Ich versuche, mit nur einer hand zu tippen. Irgendwie habe ich die linke hand überansprucht, daher gab es letztens nur bilder und lange keinen text oder rezepte. Und ich werde auf die großschreibung verzichten.
Mit dem thema müll habe ich mich noch weiter beschäftigt, auch einen artikel in der zeit dazu gelesen. “unser” müll ist eben nicht weg, sondern nur fort, in marokko ist er sichtbar. Wer sich für mehr dazu interessiert, hier der Artikel.
Samstag sind wir in Essaouria, eine bunte stadt, groß geworden durch die hippiezeit 1967. wir schlendern relativ früh durch die straßen, finden ein nettes cafe zum frühstück.
Ab jetzt schreibe ich -Eckhard weiter. Christiane macht dabei Frühstück.
Das war es dann dort aber schon für uns. Vielleicht, weil unsere Hippie-Zeit schon hinter uns liegt. Also das Gefühl: Ja, schön hier und ganz bunt – aber was sollen wir hier?

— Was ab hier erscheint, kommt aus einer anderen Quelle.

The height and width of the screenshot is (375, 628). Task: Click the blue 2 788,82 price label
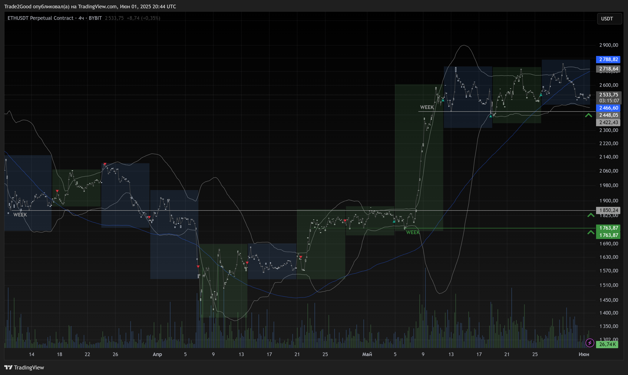pyautogui.click(x=608, y=59)
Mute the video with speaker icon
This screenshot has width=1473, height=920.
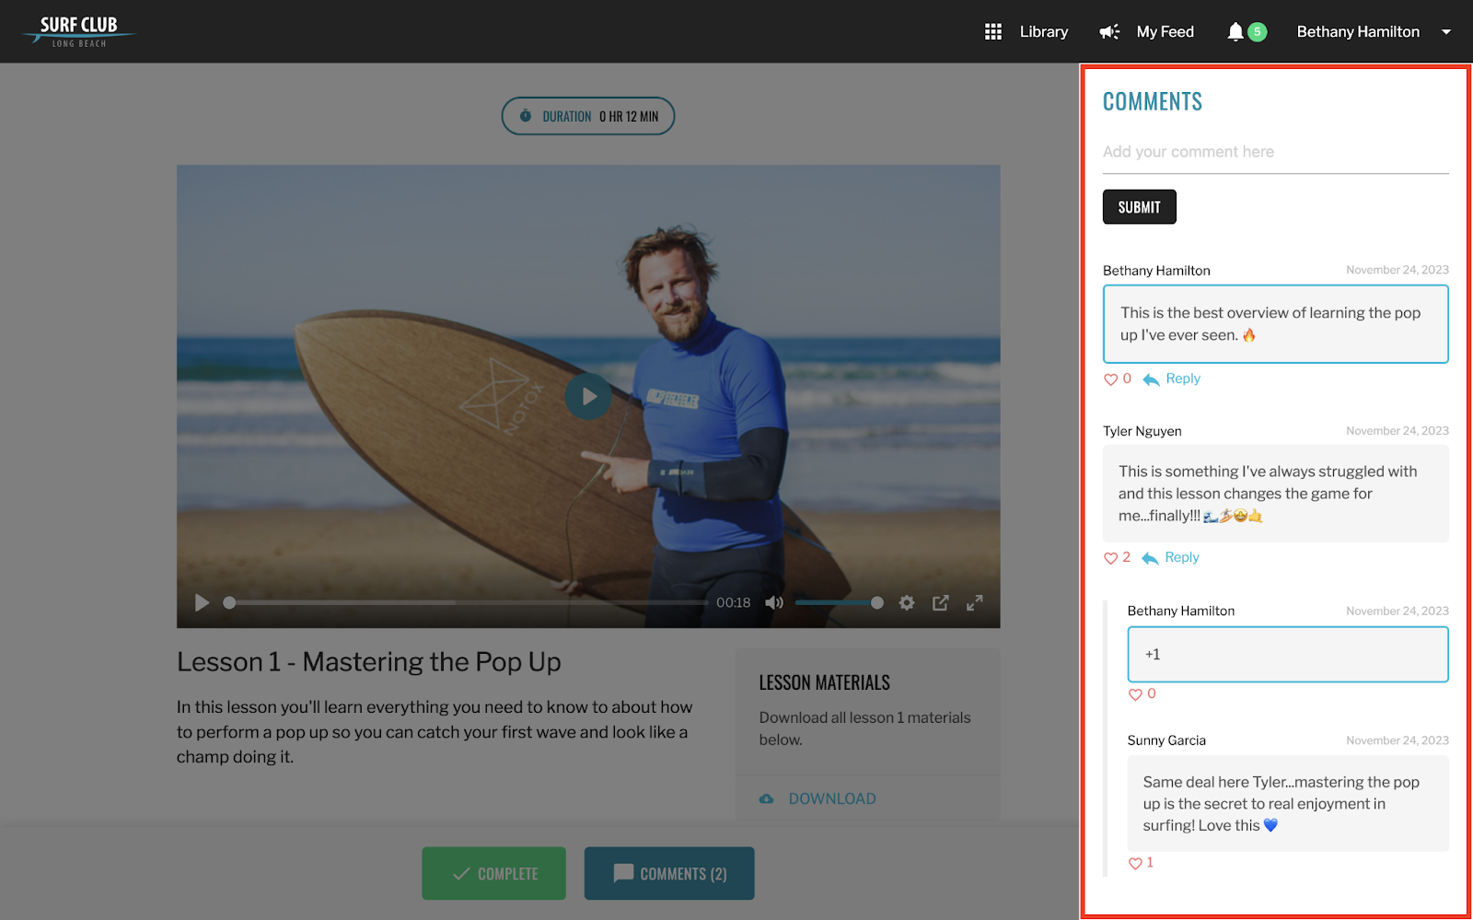774,602
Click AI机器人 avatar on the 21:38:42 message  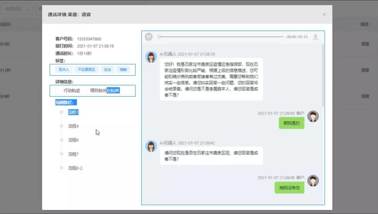pos(151,146)
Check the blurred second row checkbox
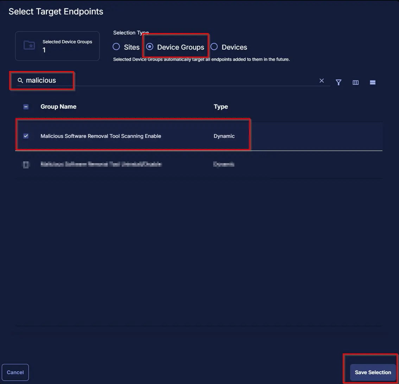Screen dimensions: 399x384 tap(26, 165)
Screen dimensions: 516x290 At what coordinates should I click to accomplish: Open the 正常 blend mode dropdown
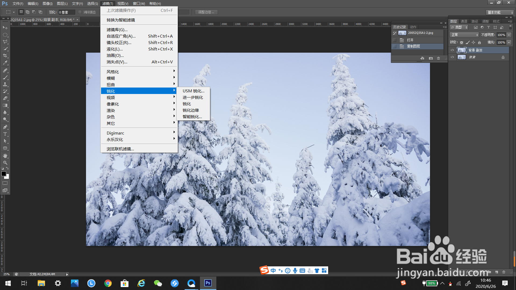point(464,35)
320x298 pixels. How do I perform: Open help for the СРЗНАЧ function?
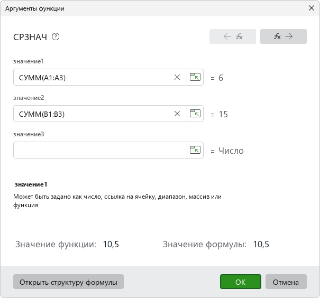tap(56, 37)
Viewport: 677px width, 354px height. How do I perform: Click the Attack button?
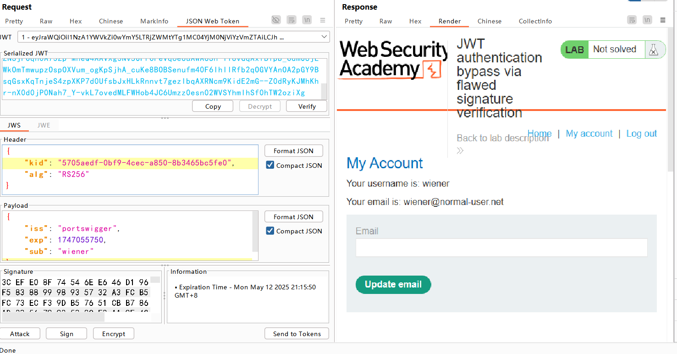[20, 334]
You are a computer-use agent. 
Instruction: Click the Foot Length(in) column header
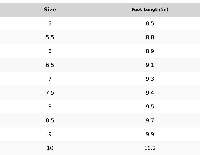[x=150, y=10]
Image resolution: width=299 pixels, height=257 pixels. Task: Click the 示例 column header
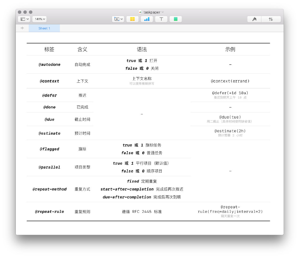[x=230, y=49]
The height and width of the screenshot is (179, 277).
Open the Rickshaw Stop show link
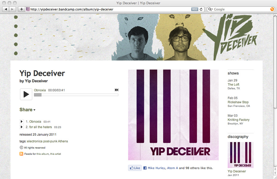tap(238, 102)
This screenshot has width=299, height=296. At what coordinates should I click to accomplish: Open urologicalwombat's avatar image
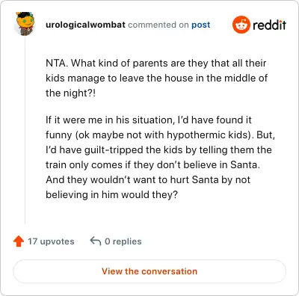[25, 24]
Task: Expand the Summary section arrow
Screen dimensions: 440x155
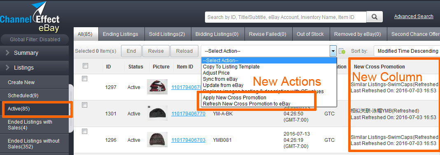Action: pyautogui.click(x=7, y=53)
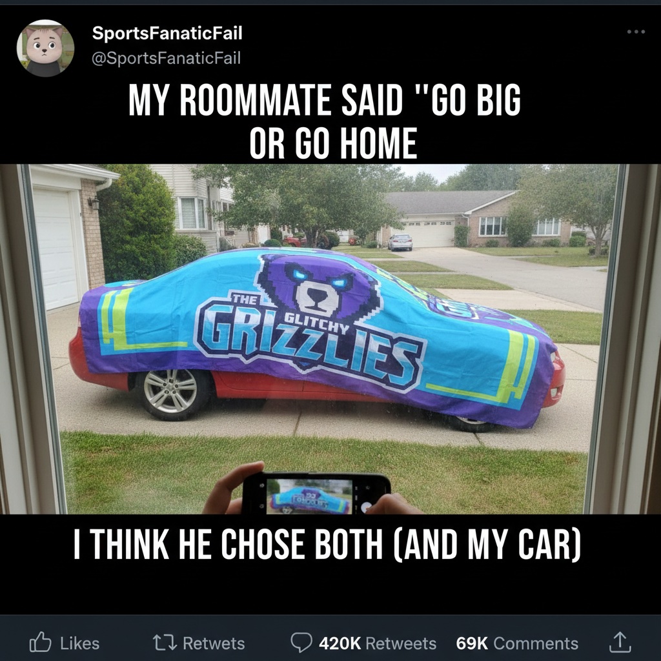This screenshot has height=661, width=661.
Task: Click the retweet arrows icon
Action: tap(165, 644)
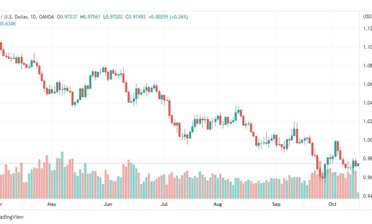The width and height of the screenshot is (372, 224).
Task: Click the last small green volume bar at right
Action: click(358, 195)
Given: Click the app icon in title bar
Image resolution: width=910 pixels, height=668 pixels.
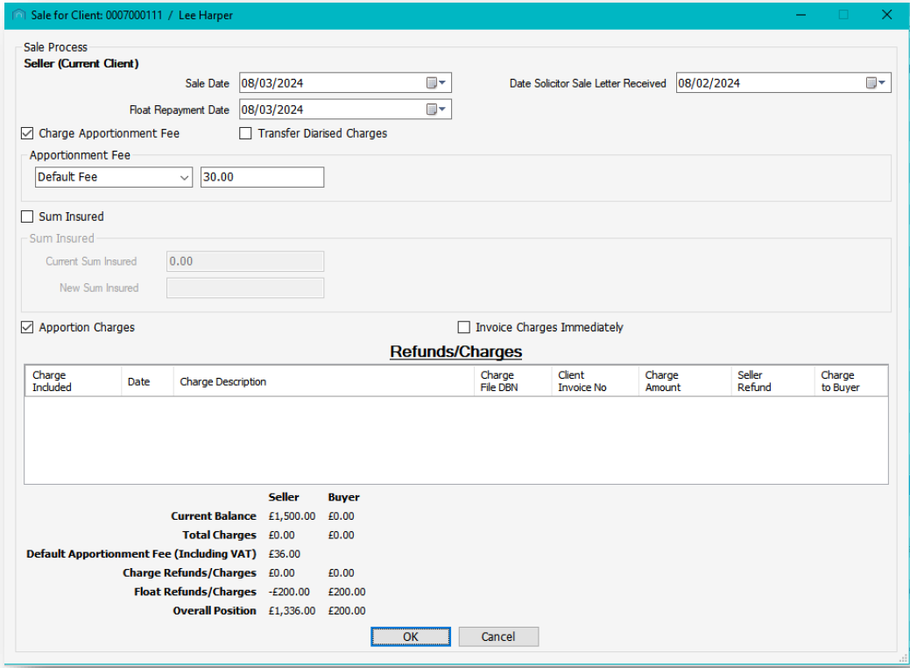Looking at the screenshot, I should point(19,15).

Wir fahren noch Einkaufen:
nein die haben wir nicht gekauft – und dann geht es weiter Richtung Marrakesch. Kurzer Zwischenstopp auf einem Parkplatz in Chichaoua. Es bleibt noch Zeit im Hellen bis Marrakesch zu kommen. Allerdings habe ich, Eckhard, keine Geduld die nicht sofort ersichtliche Parkplatzausfahrt zu suchen und ignoriere ein „Durchfahrt Verboten“ Schild. Nach wenigen Metern hält uns ein freundlicher Polizist an. Es gibt leichte Verständigungsschwierigkeiten, da er andere Worte auf französisch nutzt als ich erwarte … . Nachdem er dann meinen Führerschein hat, gebe ich zu, dass ich falsch gehandelt habe. Dann kommt sein Vorgesetzter und zeigt mir seinen roten Block mit Strafzetteln und ich soll umgerechnet 40€ zahlen. Da wir aber nur noch 5€ in marokkanischer Währung parat haben geht der „Chef“ irgendwo hin um zu veranlassen, dass wir mit Kreditkarte zahlen können. Derweil entspinnt sich ein reges Geplauder mit dem ersten Polizisten, der nächstes Jahr zum Urlaub nach Deutschland reisen will.
Er sagt, wenn es nach ihm ginge dürften wir weiter fahren, aber der Chef will nicht. Und der Chef will auch scheinbar nicht von den 40€ runter gehen. Wir glauben ganz fest daran, dass wir kein Geld bezahlen müssen. Es scheint sehr kompliziert zu sein, die Strafe mit Kreditkarte zu bezahlen. Unsere Geduld ist gefragt. Immer schön locker bleiben. Als ich dann einen 20€ Schein heraushole hat der Chef aus der Ferne wohl doch ein Einsehen und wir dürfen die 20€ behalten. Dann macht der Polizist noch ein Spielchen mit uns: Wir dürfen erst weiter fahren, wenn wir beide barak allahu fiik, was wir von ali gelernt hatten, richtig aussprechen können – heißt „Gott segne dich“. Eckhard ist sehr schnell, aber Christiane verfällt prompt in einen Prüfungsstreß. Der Polizist lacht sich schlapp und lässt uns mit einem “welcome to maroc” weiterfahren.
Die landschaft wird immer wüstenähnlicher. Auch sehen wir die ziegen in den bäumen, als wir anhalten wollen, um zu fotografieren, sehen wir, dass männer neben den baum sitzen und aufstehen wollen, um dafür geld zu bekommen. Wir sind nicht sicher, ob die ziegen auch von alleine in die bäume geklettert wären! So gibt es nur ein vorbeifahrbild.



Als stellplatz für marokko haben wir uns die familie schatz ausgesucht, ein deutsch/marokkanisches ehepaar, die seit vielen jahren Marokko-reisen betreibt und auch einen stellplatz mit einem “schloss”. Hier ihre Seite, wenn es euch interessiert. Wir verbringen einen interessanten abend mit reinhard, der viel zu erzählen hat. 30 jahre marokko-erfahrung. Und als besonderen service bekommt jedes wohnmobil jeden morgen frische brötchen. So starten wir in einen entspannten sonntag!




Hallo Ihr beiden,
die Ziegen in den Bäumen haben wir bei unserer Marokkoreise auch gesehen. Diese halten sich aber nur in den Arganbäumen auf. Allerdings versuchen die Bauern daraus auch Profit zu machen. Wir konnten sie ohne Bauern fotografieren.
https://www.arganoel360.info/arganbaum-ziegen.html
Und ein Gericht aus einer Tajine hatten wir auch öfter gegessen.